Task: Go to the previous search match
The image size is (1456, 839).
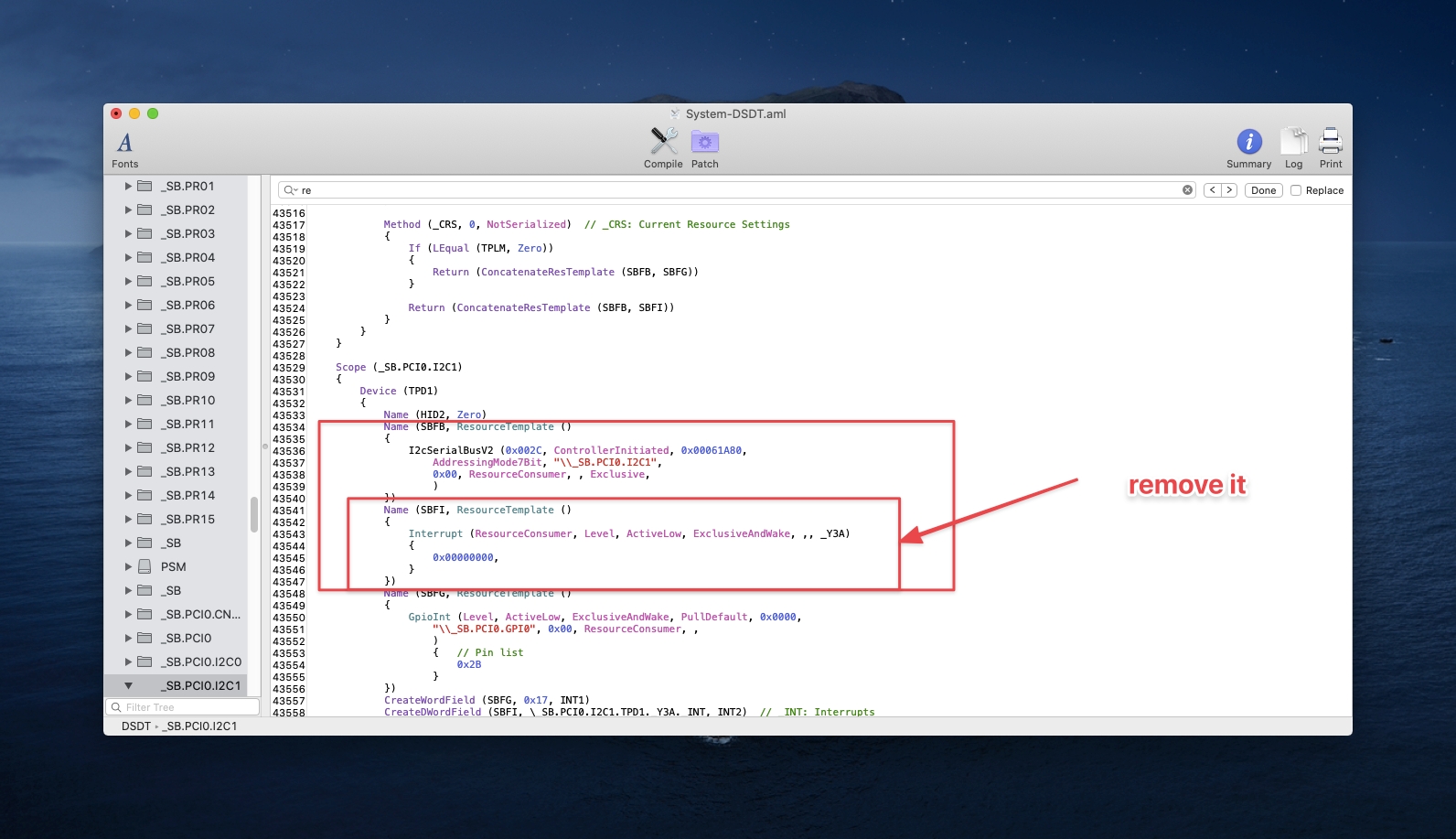Action: coord(1212,190)
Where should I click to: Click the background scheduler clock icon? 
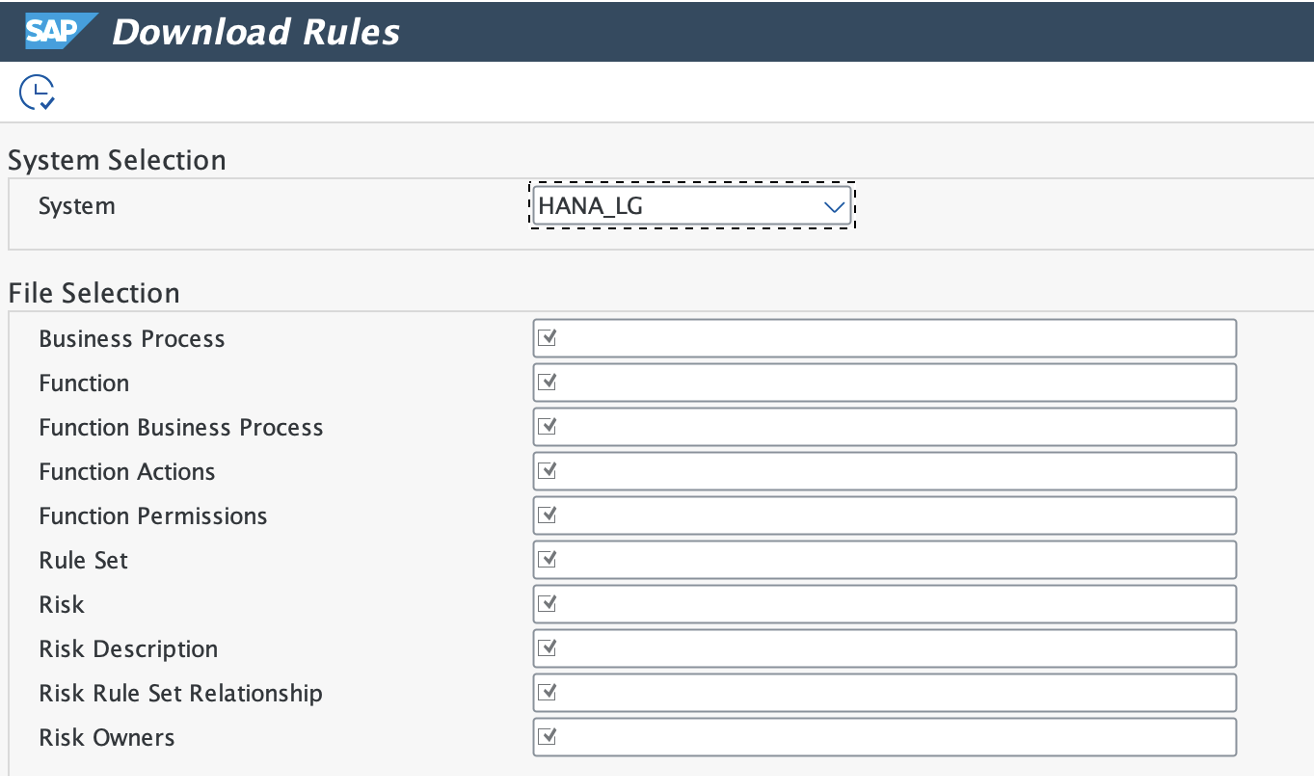[x=37, y=91]

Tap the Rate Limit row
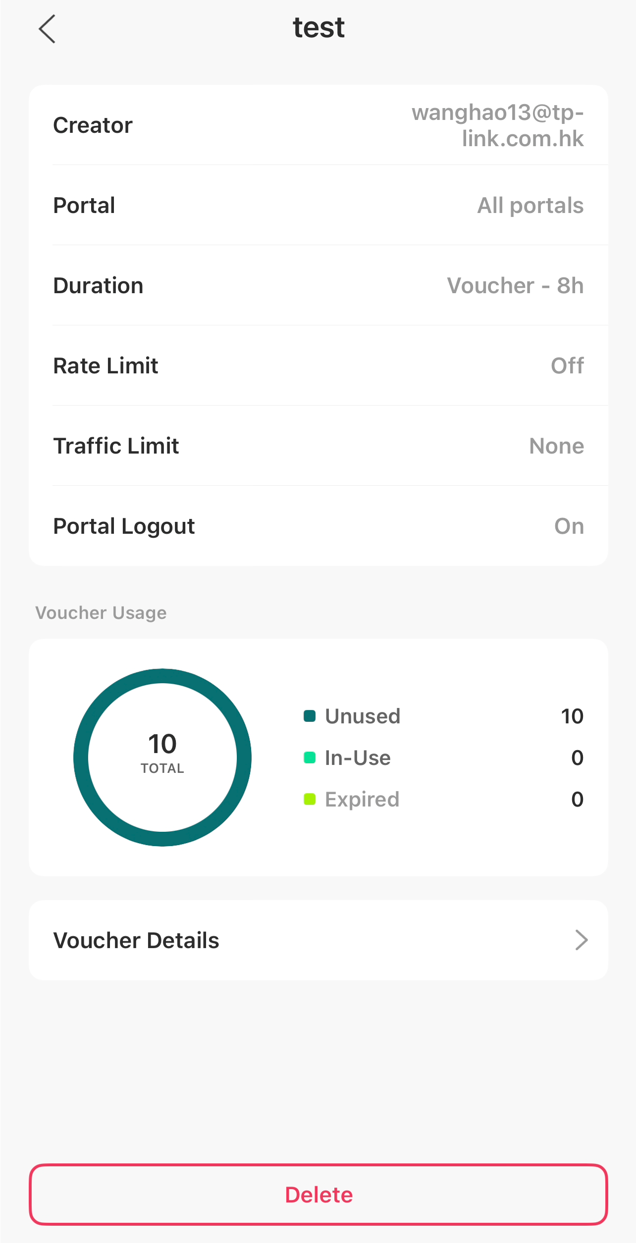click(x=318, y=366)
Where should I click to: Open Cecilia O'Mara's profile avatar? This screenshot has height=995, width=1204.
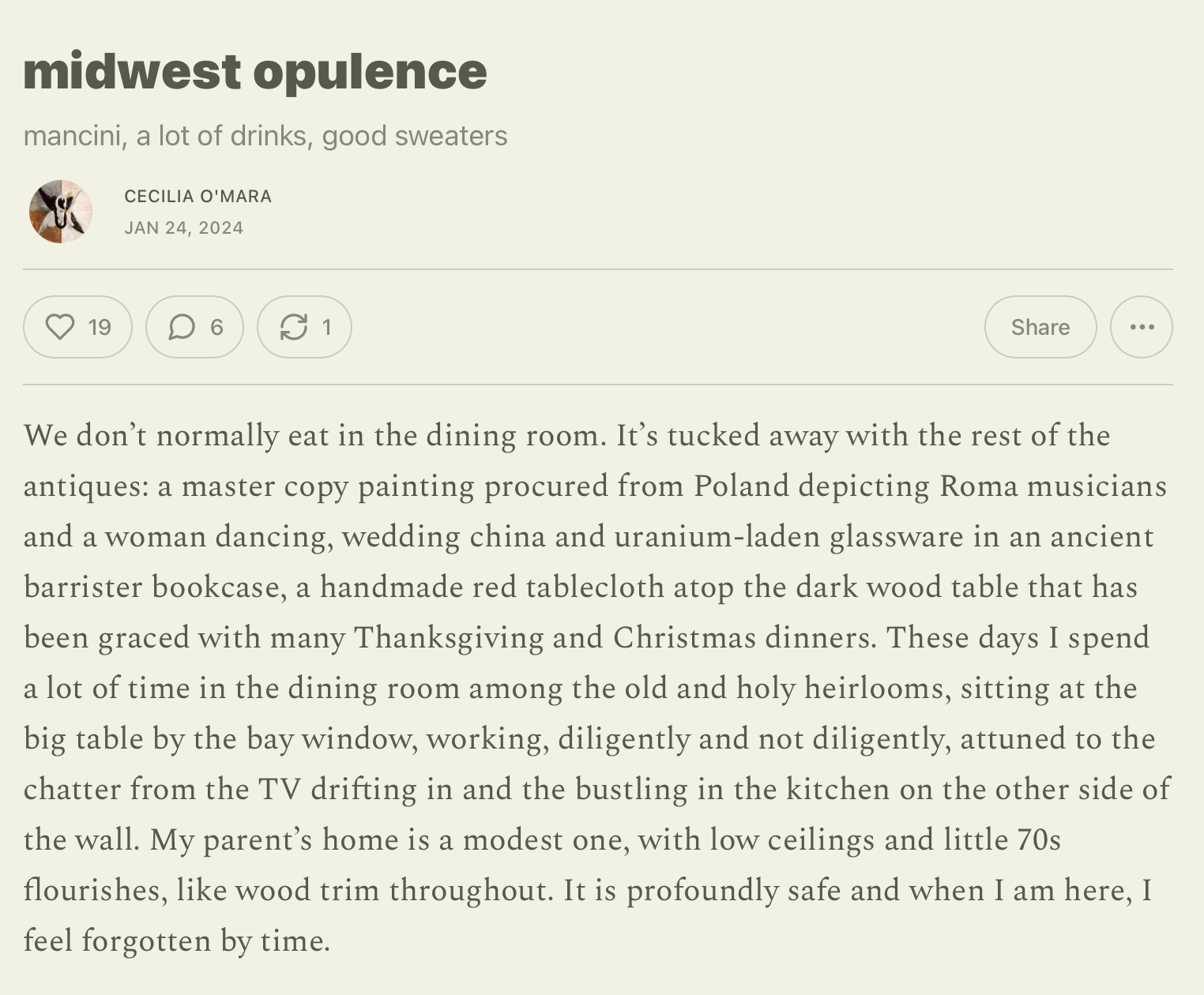coord(61,212)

### TASK TO CARRY OUT
In repeating the entries, exclude the pictures and alter nothing else.

### RESULT FOR THIS TASK
Task: Go to the previous search match
The image size is (1456, 839).
Action: coord(1212,190)
Where should I click to: Click the background scheduler clock icon? 
[x=37, y=91]

Tap the Rate Limit row
click(x=318, y=366)
Where should I click to: Open Cecilia O'Mara's profile avatar? This screenshot has height=995, width=1204.
coord(61,212)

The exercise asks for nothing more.